ALMATY, Kazakhstan -- Prosecutors on August 22 asked the Specialized Inter-District Court in Kazakhstan's largest city, Almaty, to sentence the imprisoned former wife of a convicted nephew of the Central Asian nation's former authoritarian president, Nursultan Nazarbaev, to 12 years in prison on charges that include the illegal deprivation of liberty and extortion.
Investigators say Gulmira Satybaldy, with the assistance of her driver, forcibly held her former business partner and relative Abai Zhunusov in isolation against his will for 165 days in 2019 to force him to give up his stakes in several businesses.

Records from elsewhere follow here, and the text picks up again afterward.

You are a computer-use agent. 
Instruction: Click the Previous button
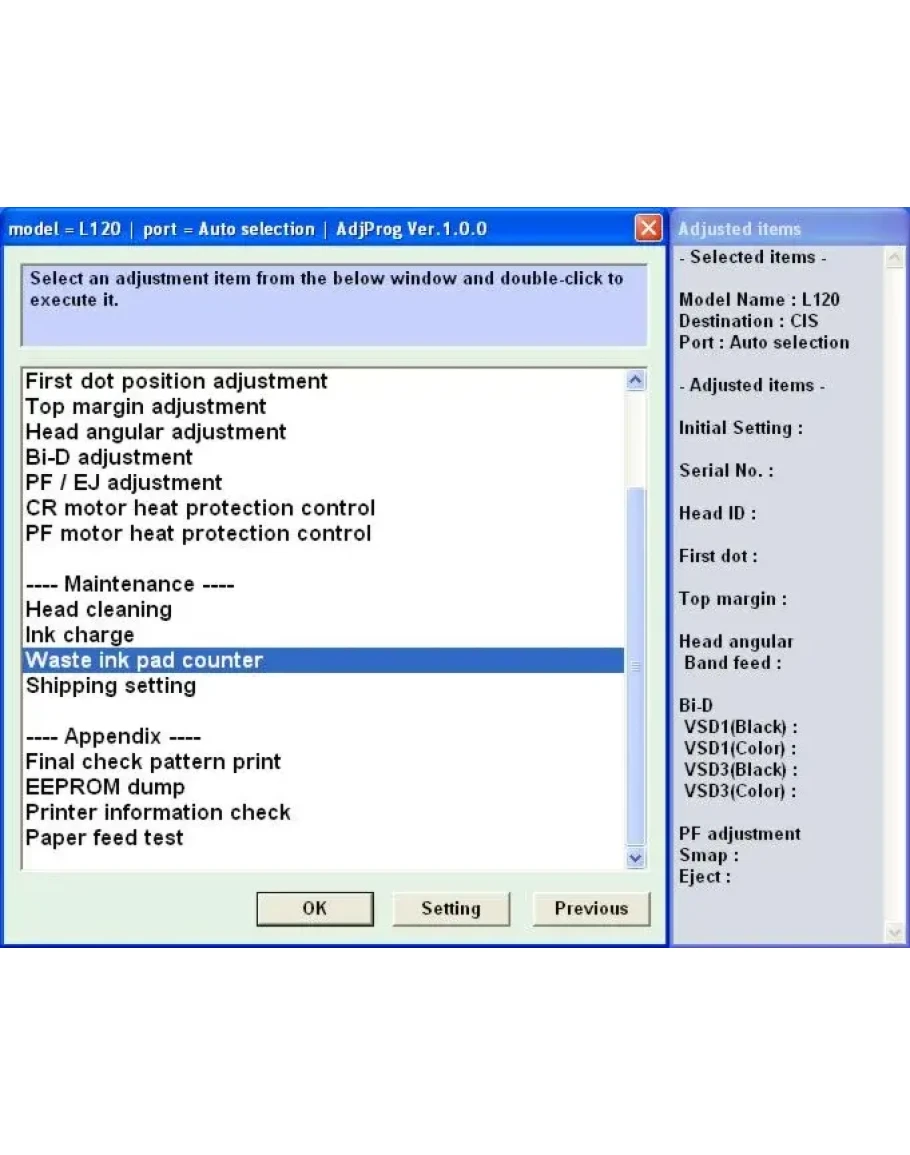tap(591, 908)
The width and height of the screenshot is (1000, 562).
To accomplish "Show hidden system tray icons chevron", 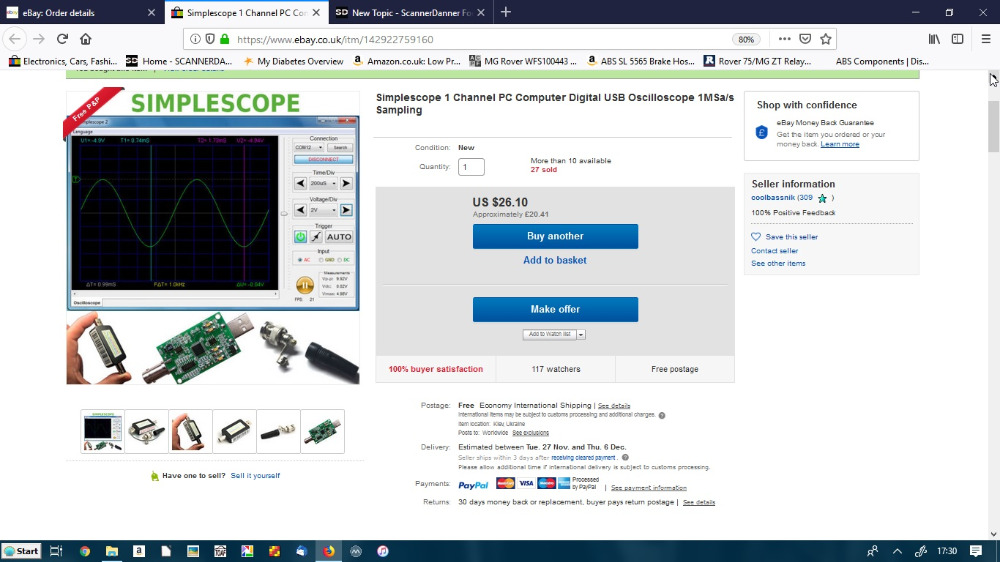I will pyautogui.click(x=896, y=551).
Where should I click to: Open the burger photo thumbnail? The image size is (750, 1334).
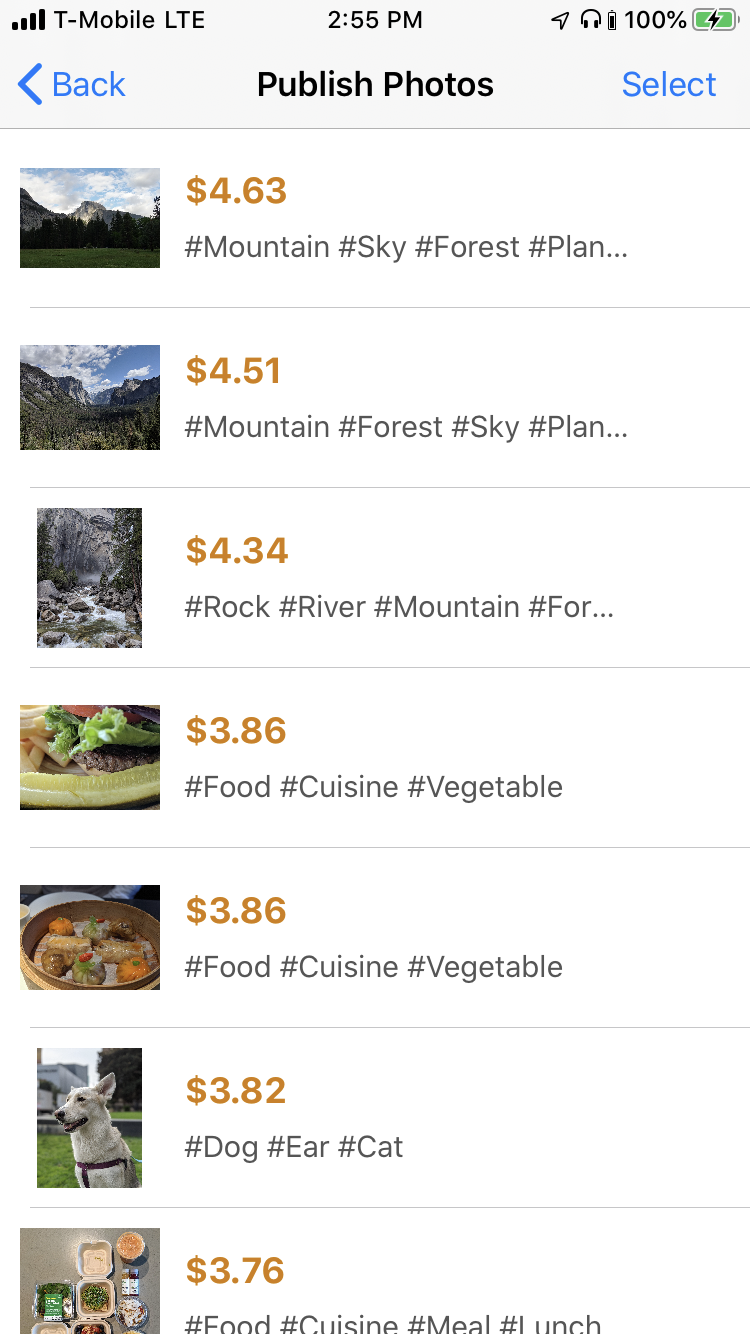(x=90, y=757)
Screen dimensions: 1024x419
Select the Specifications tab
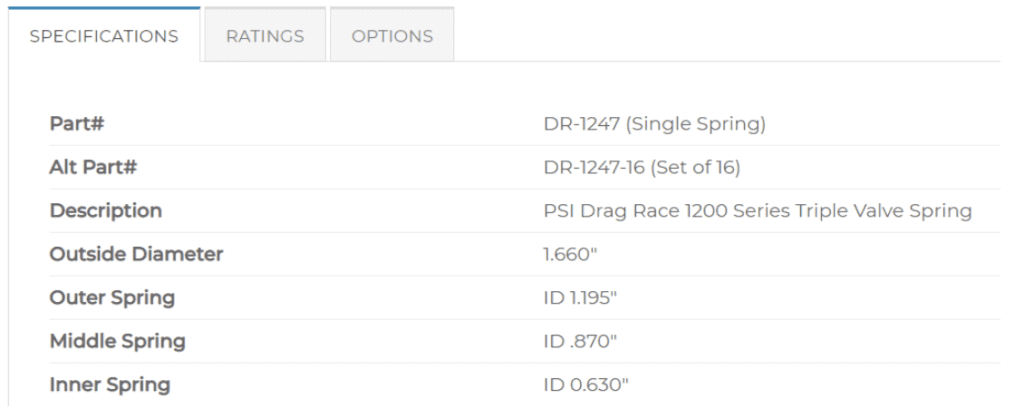[x=103, y=36]
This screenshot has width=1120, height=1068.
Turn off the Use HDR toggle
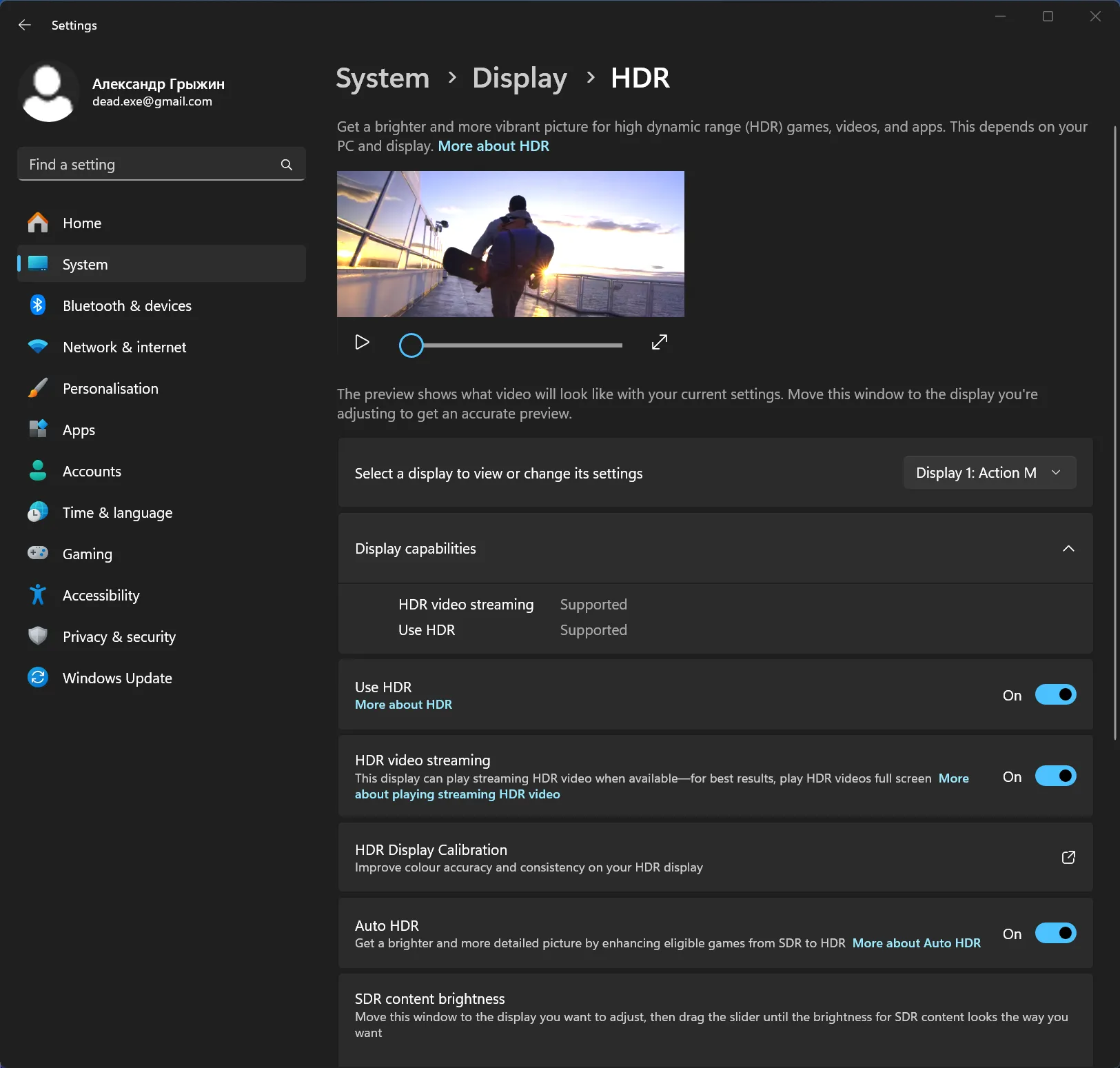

Satybaldy is concurrently serving two sentences -- eight years for embezzlement and the illegal appropriation of shares and assets of several enterprises, and seven years for abduction and actions aiding the commission of a crime.
The sentences were handed down by a court in May and June last year.
Prosecutors are now asking the court to rule that the new 12-year sentence they are seeking for the defendant be served partially concurrently, meaning that the total time to be spent in prison by Satybaldy would be 13 years.
Gulmira Satybaldy was arrested along with her ex-husband Qairat Satybaldy in March 2022. He was tried separately in September 2023 and sentenced to six years in prison after being found guilty of fraud and embezzlement.
Last week, a court in Kazakhstan's eastern city of Oskemen replaced Qairat Satybaldy's six-year prison sentence with a suspended sentence.
Court No. 2 in the capital of the East Kazakhstan region ruled on August 16 that Qairat Satybaldy must be released with a suspended 40-month sentence, stressing that the once extremely powerful businessman and politician had returned all the money he was accused of embezzling to the State Treasury.
The probes launched against the couple were part of a series of investigations targeting relatives and allies of Nazarbaev following unprecedented anti-government protests that turned into deadly mass disorders in early January 2022.
After the deadly events, the Kazakh regime began to quietly target Nazarbaev, his family, and other allies -- many of whom held powerful or influential posts in government, security agencies, and profitable energy companies.